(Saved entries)
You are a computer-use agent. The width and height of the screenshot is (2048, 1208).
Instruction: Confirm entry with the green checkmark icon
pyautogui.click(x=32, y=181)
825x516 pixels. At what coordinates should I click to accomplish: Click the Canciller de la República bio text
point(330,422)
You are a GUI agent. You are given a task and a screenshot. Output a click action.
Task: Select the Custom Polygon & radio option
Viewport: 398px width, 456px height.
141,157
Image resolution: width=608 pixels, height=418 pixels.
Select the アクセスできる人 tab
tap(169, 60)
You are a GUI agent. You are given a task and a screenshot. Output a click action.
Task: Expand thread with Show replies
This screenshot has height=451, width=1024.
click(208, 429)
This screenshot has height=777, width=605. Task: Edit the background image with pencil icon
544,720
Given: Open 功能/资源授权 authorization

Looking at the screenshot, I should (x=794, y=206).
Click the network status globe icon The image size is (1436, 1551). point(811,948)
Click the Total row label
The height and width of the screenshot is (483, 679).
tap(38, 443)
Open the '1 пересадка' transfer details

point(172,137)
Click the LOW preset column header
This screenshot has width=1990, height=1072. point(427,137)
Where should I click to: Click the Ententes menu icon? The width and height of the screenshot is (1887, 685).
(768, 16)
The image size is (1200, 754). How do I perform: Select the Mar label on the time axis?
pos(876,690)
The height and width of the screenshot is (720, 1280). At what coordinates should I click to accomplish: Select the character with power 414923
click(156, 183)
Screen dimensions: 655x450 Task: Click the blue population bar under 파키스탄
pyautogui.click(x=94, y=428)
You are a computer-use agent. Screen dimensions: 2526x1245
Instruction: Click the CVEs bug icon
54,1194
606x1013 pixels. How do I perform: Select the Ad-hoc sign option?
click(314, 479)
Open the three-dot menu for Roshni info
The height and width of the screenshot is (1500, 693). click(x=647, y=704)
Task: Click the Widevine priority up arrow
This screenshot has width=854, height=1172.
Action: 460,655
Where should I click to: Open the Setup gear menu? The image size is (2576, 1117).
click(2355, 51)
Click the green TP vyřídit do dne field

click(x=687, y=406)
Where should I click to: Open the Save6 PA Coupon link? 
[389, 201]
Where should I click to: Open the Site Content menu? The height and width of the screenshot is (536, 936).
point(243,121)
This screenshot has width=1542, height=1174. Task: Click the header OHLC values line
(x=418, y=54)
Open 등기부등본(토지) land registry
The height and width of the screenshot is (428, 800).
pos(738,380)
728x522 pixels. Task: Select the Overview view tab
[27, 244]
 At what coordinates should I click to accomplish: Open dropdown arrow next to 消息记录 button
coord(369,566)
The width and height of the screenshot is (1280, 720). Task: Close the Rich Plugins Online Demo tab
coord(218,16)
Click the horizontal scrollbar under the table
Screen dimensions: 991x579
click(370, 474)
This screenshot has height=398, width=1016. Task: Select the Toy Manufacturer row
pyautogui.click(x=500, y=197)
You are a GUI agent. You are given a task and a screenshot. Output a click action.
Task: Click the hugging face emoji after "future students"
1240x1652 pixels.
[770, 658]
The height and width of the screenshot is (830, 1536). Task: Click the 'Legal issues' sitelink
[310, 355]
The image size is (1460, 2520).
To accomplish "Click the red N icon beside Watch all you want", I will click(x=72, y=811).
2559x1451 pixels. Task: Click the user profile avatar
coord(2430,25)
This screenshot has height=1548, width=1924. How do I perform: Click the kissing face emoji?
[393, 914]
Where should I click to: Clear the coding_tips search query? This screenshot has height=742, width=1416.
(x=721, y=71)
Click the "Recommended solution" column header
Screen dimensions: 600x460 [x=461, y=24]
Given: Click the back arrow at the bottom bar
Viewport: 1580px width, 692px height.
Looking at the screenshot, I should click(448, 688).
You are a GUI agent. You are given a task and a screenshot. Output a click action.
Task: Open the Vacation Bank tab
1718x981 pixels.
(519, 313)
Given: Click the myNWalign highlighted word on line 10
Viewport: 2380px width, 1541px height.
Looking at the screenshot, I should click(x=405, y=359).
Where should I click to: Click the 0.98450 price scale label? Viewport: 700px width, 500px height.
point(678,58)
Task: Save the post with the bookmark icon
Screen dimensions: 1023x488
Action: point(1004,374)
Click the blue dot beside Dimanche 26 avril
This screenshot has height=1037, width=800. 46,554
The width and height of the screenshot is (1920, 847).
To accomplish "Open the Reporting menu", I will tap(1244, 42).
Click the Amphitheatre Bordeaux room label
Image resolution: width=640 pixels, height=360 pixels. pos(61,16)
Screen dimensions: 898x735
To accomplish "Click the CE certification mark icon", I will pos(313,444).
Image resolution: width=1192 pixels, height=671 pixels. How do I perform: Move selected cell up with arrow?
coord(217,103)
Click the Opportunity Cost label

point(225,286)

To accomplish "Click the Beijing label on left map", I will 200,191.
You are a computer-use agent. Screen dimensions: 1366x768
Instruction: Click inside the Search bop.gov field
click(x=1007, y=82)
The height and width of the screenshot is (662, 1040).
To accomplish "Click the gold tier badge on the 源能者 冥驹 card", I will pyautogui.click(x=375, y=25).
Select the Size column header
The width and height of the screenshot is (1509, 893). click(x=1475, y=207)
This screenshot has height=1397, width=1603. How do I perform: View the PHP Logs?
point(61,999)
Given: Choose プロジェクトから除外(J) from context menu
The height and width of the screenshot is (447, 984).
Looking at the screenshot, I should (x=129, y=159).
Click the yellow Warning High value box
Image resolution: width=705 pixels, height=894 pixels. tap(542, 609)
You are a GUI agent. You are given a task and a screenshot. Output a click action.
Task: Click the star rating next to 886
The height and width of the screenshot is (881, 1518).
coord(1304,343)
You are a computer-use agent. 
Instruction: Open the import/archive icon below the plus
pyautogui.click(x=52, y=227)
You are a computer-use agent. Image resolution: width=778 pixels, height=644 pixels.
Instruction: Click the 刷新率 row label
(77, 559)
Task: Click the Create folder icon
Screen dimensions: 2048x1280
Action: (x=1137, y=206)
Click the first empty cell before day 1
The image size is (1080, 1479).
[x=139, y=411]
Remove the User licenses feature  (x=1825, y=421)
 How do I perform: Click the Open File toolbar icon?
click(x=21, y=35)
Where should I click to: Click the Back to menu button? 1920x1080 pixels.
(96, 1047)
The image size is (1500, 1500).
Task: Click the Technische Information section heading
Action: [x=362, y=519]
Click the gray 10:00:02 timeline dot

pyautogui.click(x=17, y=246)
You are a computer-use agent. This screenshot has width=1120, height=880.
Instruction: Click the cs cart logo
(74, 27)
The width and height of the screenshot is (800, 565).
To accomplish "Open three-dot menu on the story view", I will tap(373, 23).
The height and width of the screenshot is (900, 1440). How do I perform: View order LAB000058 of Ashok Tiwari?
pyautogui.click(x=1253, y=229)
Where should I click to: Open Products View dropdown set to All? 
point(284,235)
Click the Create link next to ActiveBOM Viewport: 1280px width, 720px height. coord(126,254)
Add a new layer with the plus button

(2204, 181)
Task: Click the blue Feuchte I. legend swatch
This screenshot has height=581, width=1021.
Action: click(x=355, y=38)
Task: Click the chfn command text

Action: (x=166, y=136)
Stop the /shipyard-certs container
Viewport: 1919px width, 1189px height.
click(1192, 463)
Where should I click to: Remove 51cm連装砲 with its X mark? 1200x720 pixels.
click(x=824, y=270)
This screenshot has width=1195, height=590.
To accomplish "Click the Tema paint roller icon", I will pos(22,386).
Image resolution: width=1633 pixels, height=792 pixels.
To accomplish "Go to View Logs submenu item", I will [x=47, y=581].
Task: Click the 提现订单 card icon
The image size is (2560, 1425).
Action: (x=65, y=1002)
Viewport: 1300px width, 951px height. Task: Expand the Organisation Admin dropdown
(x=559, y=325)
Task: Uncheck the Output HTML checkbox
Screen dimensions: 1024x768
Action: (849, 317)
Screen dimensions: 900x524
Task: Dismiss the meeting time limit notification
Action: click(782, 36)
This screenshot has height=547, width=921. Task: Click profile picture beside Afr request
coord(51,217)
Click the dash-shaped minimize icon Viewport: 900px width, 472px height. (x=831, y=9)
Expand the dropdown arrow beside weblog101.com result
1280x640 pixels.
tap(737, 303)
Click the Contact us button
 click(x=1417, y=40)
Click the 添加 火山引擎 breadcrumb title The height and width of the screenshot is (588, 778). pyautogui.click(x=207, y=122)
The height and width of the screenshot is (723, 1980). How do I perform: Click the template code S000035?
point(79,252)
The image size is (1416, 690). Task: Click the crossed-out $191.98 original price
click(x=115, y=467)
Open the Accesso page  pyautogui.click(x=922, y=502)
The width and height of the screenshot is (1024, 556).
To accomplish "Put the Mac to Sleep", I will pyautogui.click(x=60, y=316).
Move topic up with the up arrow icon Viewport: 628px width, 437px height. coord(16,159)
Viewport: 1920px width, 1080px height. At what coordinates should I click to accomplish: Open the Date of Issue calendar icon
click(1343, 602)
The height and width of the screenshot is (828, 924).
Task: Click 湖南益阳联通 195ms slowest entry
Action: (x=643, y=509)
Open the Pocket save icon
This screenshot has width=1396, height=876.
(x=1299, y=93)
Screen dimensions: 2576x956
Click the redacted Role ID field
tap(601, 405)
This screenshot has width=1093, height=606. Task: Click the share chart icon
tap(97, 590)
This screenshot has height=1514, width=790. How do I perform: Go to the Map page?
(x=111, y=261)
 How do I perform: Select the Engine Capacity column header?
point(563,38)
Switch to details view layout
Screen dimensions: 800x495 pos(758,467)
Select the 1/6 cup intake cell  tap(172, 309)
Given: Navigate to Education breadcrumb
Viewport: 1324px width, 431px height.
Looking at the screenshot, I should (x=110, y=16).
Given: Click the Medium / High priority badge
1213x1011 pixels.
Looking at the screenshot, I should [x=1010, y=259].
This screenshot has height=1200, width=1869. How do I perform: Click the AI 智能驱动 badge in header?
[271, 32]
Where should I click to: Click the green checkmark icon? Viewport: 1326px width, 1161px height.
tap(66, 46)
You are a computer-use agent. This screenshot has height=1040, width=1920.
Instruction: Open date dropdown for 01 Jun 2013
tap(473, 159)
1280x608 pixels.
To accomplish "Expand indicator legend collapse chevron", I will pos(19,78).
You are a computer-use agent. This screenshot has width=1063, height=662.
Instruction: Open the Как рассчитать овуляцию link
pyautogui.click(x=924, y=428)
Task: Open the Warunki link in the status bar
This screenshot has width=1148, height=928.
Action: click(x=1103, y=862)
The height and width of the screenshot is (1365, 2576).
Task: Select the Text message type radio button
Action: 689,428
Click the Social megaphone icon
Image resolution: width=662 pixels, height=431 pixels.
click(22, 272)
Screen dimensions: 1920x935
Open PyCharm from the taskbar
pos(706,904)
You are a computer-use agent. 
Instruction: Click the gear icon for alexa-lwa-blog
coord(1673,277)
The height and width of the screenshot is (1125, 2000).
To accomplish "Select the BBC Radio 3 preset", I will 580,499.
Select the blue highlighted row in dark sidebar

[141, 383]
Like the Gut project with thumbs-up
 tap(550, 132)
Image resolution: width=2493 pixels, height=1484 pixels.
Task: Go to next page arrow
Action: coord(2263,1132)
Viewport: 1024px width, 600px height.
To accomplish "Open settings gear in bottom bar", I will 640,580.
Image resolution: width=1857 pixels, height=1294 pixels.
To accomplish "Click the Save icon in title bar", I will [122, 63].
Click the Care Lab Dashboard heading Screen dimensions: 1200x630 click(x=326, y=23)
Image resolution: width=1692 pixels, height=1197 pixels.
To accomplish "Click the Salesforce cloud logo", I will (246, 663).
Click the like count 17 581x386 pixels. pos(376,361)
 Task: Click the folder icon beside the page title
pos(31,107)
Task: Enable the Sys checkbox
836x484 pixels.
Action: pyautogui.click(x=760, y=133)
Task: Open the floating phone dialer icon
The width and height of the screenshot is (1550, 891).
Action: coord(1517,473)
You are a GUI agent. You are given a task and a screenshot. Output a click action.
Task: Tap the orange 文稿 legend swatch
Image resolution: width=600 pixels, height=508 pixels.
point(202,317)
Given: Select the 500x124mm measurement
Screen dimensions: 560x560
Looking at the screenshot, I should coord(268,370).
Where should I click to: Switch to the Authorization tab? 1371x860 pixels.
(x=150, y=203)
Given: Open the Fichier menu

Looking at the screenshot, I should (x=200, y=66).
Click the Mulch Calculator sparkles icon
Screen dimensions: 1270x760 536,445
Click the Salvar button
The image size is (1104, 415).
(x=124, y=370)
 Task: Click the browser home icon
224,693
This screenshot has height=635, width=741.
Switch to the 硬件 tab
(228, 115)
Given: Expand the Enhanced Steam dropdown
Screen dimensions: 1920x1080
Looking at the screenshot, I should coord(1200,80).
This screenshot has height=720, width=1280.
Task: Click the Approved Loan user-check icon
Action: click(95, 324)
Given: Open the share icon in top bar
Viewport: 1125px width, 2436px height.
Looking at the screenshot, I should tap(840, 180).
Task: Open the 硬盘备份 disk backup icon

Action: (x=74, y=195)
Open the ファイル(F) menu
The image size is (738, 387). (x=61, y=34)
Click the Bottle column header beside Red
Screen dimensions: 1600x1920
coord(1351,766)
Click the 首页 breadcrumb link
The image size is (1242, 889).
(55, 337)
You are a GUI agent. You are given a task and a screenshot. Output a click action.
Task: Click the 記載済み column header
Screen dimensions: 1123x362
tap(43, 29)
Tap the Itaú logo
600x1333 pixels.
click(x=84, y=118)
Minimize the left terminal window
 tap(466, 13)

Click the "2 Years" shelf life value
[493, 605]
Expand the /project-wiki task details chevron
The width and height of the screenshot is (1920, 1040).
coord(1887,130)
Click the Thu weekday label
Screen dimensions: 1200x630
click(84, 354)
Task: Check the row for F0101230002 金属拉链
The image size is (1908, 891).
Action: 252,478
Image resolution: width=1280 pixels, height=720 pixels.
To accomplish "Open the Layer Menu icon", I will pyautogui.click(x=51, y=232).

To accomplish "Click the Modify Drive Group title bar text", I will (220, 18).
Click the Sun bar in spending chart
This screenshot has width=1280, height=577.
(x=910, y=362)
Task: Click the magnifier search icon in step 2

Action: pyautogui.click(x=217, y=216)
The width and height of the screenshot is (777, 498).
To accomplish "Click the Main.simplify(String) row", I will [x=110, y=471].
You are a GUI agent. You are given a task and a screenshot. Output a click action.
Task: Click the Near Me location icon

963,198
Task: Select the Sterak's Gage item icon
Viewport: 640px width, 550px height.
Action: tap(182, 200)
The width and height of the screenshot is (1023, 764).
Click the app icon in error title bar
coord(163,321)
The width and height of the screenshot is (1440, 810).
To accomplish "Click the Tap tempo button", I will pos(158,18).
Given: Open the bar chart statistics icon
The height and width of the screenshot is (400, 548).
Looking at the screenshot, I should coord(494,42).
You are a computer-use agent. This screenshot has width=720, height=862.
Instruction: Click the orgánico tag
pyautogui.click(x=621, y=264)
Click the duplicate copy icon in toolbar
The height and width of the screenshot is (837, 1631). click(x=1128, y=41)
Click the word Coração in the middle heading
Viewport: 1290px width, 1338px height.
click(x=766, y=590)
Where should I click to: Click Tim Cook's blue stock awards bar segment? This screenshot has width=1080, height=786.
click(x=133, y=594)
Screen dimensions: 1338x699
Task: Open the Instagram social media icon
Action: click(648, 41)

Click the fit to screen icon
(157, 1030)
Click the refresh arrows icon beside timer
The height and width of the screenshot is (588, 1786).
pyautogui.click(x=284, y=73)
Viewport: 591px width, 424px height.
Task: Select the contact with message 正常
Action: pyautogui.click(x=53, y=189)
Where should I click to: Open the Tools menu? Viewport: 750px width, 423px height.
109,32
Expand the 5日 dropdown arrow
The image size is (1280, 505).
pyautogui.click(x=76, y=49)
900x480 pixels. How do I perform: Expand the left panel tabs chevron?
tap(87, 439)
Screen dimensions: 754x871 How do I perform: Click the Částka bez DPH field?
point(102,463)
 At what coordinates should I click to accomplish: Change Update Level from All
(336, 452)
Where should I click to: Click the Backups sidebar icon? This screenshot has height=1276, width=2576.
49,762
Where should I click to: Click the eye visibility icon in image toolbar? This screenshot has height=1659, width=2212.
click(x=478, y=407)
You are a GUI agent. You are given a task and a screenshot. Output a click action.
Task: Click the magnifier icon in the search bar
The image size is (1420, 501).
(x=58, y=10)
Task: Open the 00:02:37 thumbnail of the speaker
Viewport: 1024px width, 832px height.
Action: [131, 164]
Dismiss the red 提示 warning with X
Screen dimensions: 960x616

* _GIVEN EXERCISE_: Switch every "GUI agent" to "UI agent" in the stretch from the start of the data through the line containing "Looking at the screenshot, I should (x=794, y=206).". Return only those lines, with nothing else changed.

* _OUTPUT FOR THIS EXERCISE_:
You are a computer-use agent. The width and height of the screenshot is (2048, 1208).
Instruction: Confirm entry with the green checkmark icon
pyautogui.click(x=32, y=181)
825x516 pixels. At what coordinates should I click to accomplish: Click the Canciller de la República bio text
point(330,422)
You are a UI agent. You are given a task and a screenshot. Output a click action.
Task: Select the Custom Polygon & radio option
Viewport: 398px width, 456px height.
141,157
Image resolution: width=608 pixels, height=418 pixels.
Select the アクセスできる人 tab
tap(169, 60)
You are a UI agent. You are given a task and a screenshot. Output a click action.
Task: Expand thread with Show replies
This screenshot has height=451, width=1024.
click(208, 429)
This screenshot has height=777, width=605. Task: Edit the background image with pencil icon
544,720
Given: Open 功能/资源授权 authorization

Looking at the screenshot, I should (x=794, y=206).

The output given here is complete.